— Exercise objective —
Would you retype, word for word, only the lines from the one holding "Viewport: 750px width, 450px" through the final line of the entries below, without the pictures?

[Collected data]
************

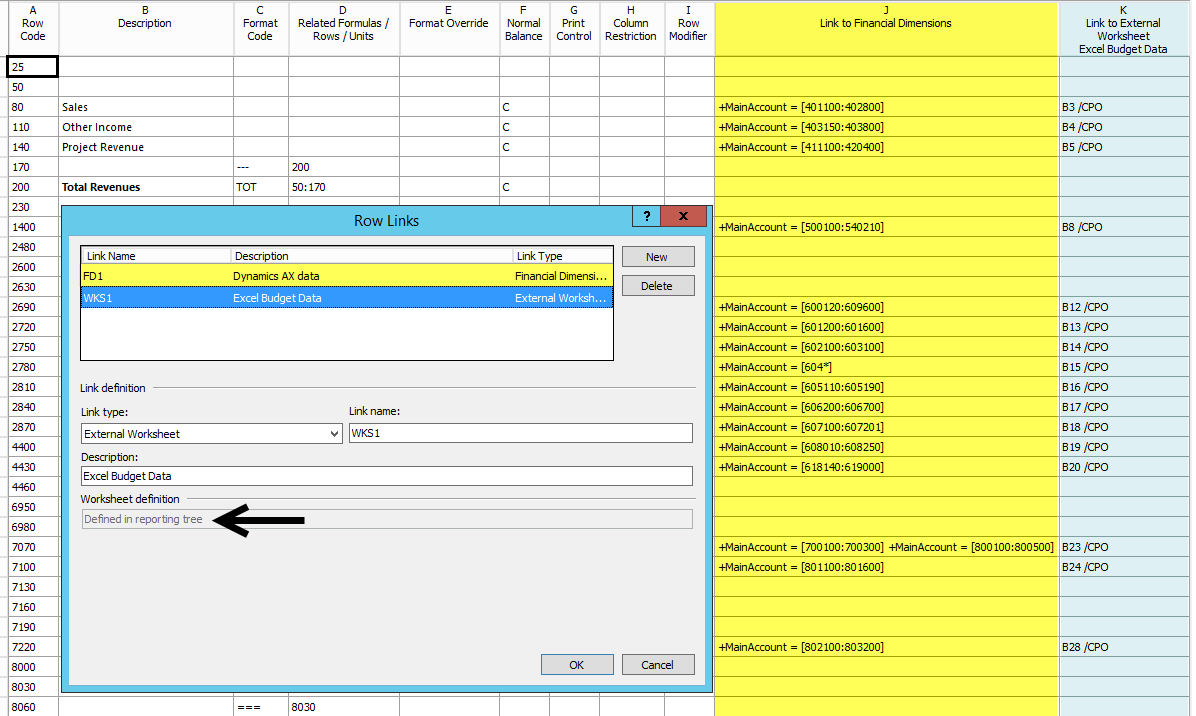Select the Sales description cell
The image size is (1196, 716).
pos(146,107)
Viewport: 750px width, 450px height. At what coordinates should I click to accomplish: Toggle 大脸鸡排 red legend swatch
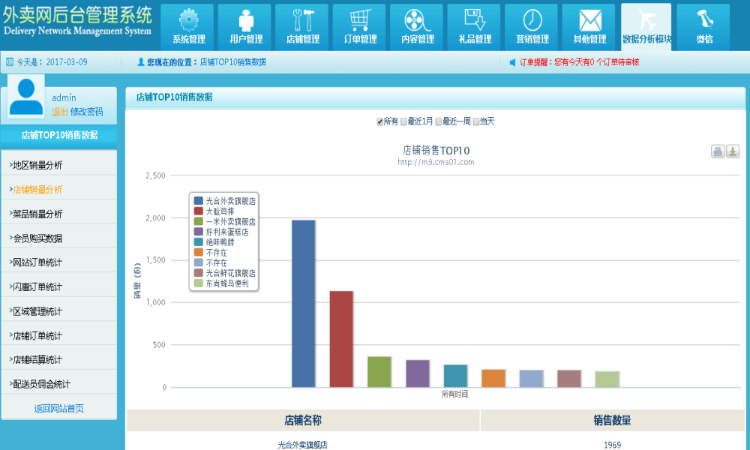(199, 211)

************

— Task result —
Viewport: 750px width, 450px height. At what coordinates should I click to accomplish: Toggle 大脸鸡排 red legend swatch
(199, 211)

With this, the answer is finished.